In a column last week in the New York Post, Dan Seligman thoroughly embarrassed the New York Times editorial page by comparing its positions on impeachment over the last four months. From the assertion that "the rule of law is too vital to be sacrificed," the Times editorialists evolved in a brief few weeks after the election to the position that the "removal of this weak man would impose [a trauma] on the people and the political system." The rub was not that the Times had ever insisted Clinton be impeached (it had always favored censure), but that it had once insisted Clinton confess to his perjury as a precondition for censure. Otherwise the "rule of law" -- magnetic north for the editorial page's moral compass until the elections -- would be dangerously weakened.

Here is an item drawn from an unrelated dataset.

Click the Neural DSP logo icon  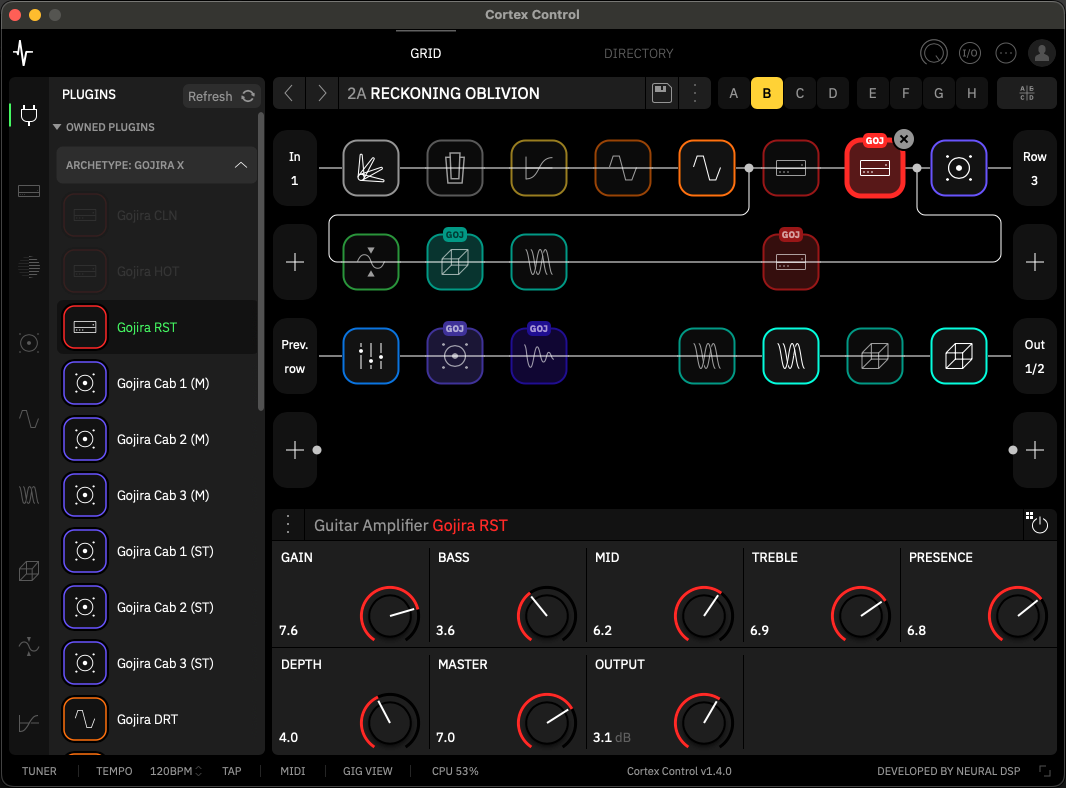click(22, 53)
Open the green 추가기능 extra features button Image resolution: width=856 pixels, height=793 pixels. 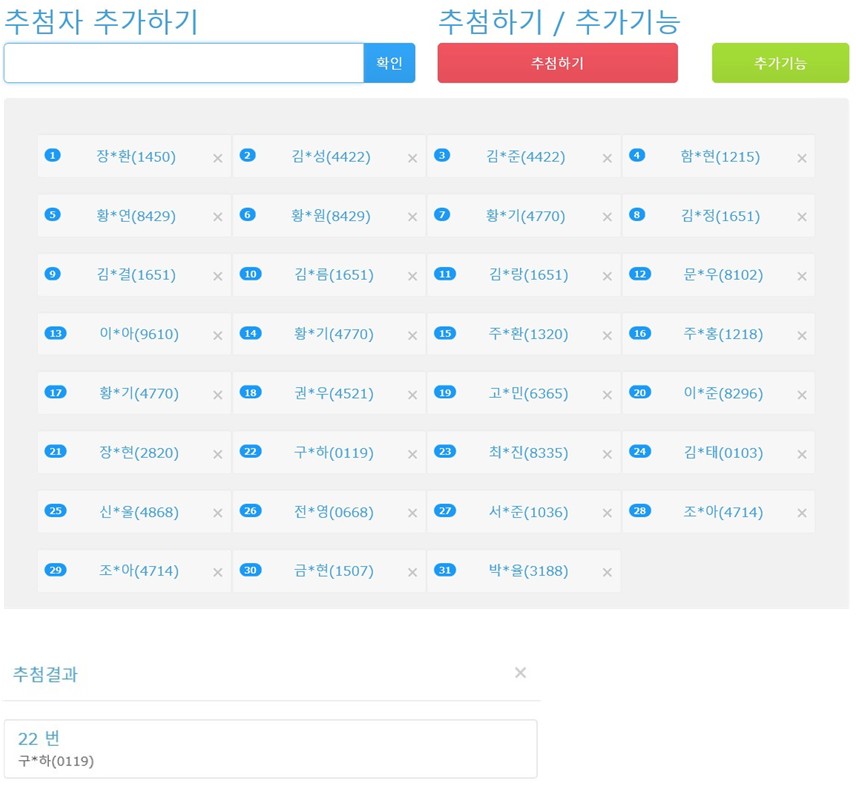pyautogui.click(x=780, y=63)
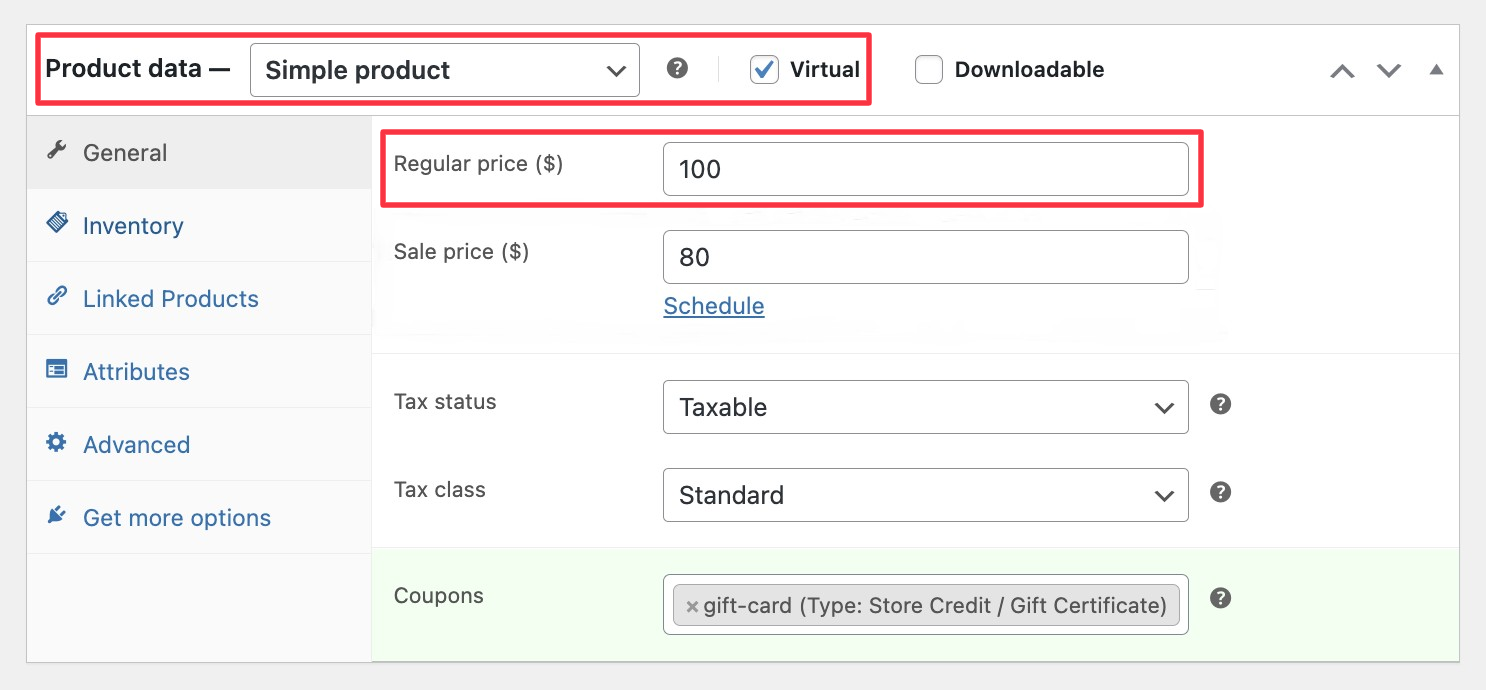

When it became clear the president wouldn't confess, however, the Times editorialists found themselves painted into a corner. They could have stuck to their principles and pointed out that -- absent the presidential confession -- "a Congress that gave up on impeachment and opted for mere censure was complicit in his crimes," as Seligman put it, dryly adding: "It is, after all, possible for editorialists to say what they think is right even when they know they won't prevail." Instead, the Times suspended its earlier principles and indulged in the pretense that its standards hadn't changed at all. The editorial page's position, claimed a Nov. 20 editorial, had proceeded from "the political consensus of the American people." Except that it hadn't. Law and political consensus are not the same thing.
Rewriting history "seems almost self-destructive," Seligman notes, "in an age when Nexis makes it so easy to look up stuff from the past."